By Tara Vocino
On the third night of Chanukah this Tuesday, approximately 40 people from a variety of faith backgrounds come together for the Menorah Lighting in front of City Hall.
Chanukah is an eight-night long festival that lasts from Dec. 2 to 9 and celebrates victory over darkness and encourages us to do good by spreading light. On Tuesday, Sam Huberman, Mayor Brian Arrigo and Joe Cole lit the eight-candle menorah with one candle in the middle.
Congregation Tifereth Israel Rabbi Sruli Baron, who identifies as Jewish Orthodox, explained how Chanukah originated. The King of the Greeks, a Hellenic culture, sought to destroy the Jewish people through religious persecution, in which an undisclosed amount of Jewish people were killed in third-century B.C., according to Baron.
However, a priestly tribe, the Maccabees, were radicals and fought against the oppression.

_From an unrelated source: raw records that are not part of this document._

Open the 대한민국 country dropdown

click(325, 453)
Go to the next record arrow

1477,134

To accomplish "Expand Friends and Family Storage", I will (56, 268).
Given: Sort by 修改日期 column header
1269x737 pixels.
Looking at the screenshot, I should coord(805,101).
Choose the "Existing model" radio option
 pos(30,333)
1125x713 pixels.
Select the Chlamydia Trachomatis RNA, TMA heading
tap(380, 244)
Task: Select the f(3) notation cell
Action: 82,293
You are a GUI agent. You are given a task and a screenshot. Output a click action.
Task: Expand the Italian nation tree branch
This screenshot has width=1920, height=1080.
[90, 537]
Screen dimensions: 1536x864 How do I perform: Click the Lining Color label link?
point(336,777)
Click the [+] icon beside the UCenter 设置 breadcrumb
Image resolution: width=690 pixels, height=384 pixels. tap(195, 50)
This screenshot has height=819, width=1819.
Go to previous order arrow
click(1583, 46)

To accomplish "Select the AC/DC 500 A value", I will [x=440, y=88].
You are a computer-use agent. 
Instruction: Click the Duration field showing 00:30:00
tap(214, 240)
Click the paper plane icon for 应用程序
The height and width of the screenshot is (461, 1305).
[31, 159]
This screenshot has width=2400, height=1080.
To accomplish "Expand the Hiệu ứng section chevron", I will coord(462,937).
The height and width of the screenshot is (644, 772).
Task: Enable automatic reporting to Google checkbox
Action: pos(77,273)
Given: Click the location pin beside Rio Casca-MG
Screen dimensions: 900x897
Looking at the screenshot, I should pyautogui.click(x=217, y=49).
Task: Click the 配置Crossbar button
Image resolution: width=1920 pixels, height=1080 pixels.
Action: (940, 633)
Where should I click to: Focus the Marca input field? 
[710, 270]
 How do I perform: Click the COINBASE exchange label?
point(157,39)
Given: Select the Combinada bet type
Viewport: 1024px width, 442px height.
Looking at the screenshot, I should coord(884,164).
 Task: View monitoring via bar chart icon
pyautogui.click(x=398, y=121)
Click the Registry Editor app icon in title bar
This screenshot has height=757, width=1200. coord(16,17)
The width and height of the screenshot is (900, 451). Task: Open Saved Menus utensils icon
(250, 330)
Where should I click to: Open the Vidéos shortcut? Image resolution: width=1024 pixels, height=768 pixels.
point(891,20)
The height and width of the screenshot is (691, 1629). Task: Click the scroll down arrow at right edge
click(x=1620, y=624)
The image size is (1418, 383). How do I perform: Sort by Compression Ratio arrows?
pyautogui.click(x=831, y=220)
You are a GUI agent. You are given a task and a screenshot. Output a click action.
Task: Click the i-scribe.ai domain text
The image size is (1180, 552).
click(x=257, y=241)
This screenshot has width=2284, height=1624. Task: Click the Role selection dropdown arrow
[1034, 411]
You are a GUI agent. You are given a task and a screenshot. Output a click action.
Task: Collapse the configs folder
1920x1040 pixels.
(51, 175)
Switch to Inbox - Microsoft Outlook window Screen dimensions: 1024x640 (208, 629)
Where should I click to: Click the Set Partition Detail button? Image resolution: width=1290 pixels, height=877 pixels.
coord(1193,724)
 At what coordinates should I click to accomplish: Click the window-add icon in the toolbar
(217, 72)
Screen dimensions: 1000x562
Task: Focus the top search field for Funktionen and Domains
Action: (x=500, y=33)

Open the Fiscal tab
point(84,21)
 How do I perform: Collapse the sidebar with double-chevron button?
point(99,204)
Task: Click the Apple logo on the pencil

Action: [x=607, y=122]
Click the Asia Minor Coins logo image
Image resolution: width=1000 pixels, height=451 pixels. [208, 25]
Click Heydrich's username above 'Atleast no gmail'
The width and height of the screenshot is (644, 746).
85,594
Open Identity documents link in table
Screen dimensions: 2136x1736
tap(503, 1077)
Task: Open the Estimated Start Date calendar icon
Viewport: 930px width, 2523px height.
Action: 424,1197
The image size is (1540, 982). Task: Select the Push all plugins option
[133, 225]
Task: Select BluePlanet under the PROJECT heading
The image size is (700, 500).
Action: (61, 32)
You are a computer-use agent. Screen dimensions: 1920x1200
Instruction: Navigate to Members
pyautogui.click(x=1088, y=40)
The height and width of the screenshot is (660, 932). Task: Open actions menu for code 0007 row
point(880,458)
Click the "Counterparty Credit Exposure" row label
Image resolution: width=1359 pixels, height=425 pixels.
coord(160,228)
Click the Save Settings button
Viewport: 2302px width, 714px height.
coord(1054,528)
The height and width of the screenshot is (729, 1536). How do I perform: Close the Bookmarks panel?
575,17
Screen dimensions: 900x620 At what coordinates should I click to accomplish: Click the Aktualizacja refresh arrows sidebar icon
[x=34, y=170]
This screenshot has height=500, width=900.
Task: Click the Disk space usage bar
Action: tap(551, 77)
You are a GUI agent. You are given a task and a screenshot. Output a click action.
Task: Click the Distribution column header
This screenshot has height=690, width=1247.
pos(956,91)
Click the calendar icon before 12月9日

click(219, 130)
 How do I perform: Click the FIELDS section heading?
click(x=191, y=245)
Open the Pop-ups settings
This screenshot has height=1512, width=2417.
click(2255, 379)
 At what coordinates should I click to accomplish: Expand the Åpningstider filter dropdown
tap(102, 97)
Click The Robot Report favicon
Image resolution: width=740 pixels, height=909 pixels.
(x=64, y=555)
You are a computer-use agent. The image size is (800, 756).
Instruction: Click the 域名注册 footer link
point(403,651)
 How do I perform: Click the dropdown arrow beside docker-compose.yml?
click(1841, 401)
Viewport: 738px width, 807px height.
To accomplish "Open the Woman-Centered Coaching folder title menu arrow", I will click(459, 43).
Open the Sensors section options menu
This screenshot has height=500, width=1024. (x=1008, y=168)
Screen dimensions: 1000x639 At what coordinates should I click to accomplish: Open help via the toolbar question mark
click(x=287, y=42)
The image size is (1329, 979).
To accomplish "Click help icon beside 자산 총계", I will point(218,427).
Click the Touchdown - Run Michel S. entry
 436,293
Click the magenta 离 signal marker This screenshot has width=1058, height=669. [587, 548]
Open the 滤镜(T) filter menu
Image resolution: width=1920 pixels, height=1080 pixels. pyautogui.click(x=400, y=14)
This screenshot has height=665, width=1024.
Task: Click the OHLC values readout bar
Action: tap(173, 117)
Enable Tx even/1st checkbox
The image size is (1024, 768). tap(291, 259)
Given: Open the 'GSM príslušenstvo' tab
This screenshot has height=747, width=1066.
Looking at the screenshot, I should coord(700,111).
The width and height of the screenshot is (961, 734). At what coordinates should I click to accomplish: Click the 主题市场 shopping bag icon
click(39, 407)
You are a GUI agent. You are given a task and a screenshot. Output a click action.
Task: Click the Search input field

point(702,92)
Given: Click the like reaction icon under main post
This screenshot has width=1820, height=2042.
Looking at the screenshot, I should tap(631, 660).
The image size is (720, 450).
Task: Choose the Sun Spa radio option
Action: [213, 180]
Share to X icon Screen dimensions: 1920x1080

Ultimately, defeating the Greeks, the Maccabees celebrated religious freedom, according to Baron.
Mayor Arrigo opened the ceremony, referencing this poignant moment in time for the Jewish community in the months after Pittsburgh, where a gunman killed 11 worshippers in a Pennsylvania synagogue, and how the city of Revere stands by and supports its Jewish residents.
“Good evening – Happy Chanukah,” Arrigo addressed the crowd. “When we proudly participate in events like tonight’s, we stand together respecting and sharing the celebration of this nation’s splendid myriad of religious traditions. We are reminded of the precious value of community, tolerance and of faith.”
Mayor Arrigo said that while the Pittsburg incident was tragic, Revere celebrates brotherhood, community, and its country.
Temple B’Nai Israel Rabbi Reb Misha Clebaner, who identifies himself as Reformed Jewish, then made a joke about the freezing temperatures (approximately 30 degrees) and how it warmed his heart to see so many people come out and celebrate together in full show of support for the city’s Jewish residents. Clebaner said Revere’s only synagogue will be closing in June since most families relocated. Located at 1 Way Ave., the synagogue is 113 years old and nine years short of iconic Revere Beach.
Event organizer Ward 2 Councillor Ira Novoselsky, who identifies himself as Conservative Jewish, said Revere once had a strong Jewish community – Shirley Avenue had two synagogues, and there was another one at Beachmont, but they have since closed down.
Councillor-at-Large Daniel Rizzo said back in 2000, there was a sizable crowd at this ceremony, but it has since diminished, notably due to change in demographics. “Regardless of the turnout, it’s a tremendous tradition that the city participates in to celebrate with our Jewish friends and neighbors, as they embark on a wonderful holiday, enjoying the spirit of the season,” Rizzo said.
After the event, Clebaner commented on what Chanukah means to him. “It’s about maintaining a hope that we can bring more light into this world; both literally with the continued observance of lighting candles and also metaphorically with increased acts of loving-kindness,” Clebaner said.
Baron said, to him, Chanukah means finding light in life and spreading it to someone else. “Happy Chanukah, everyone,” Clebaner said. “May we all retain our hope for better days ahead and come together to celebrate each and every one of those days as an undivided global community.”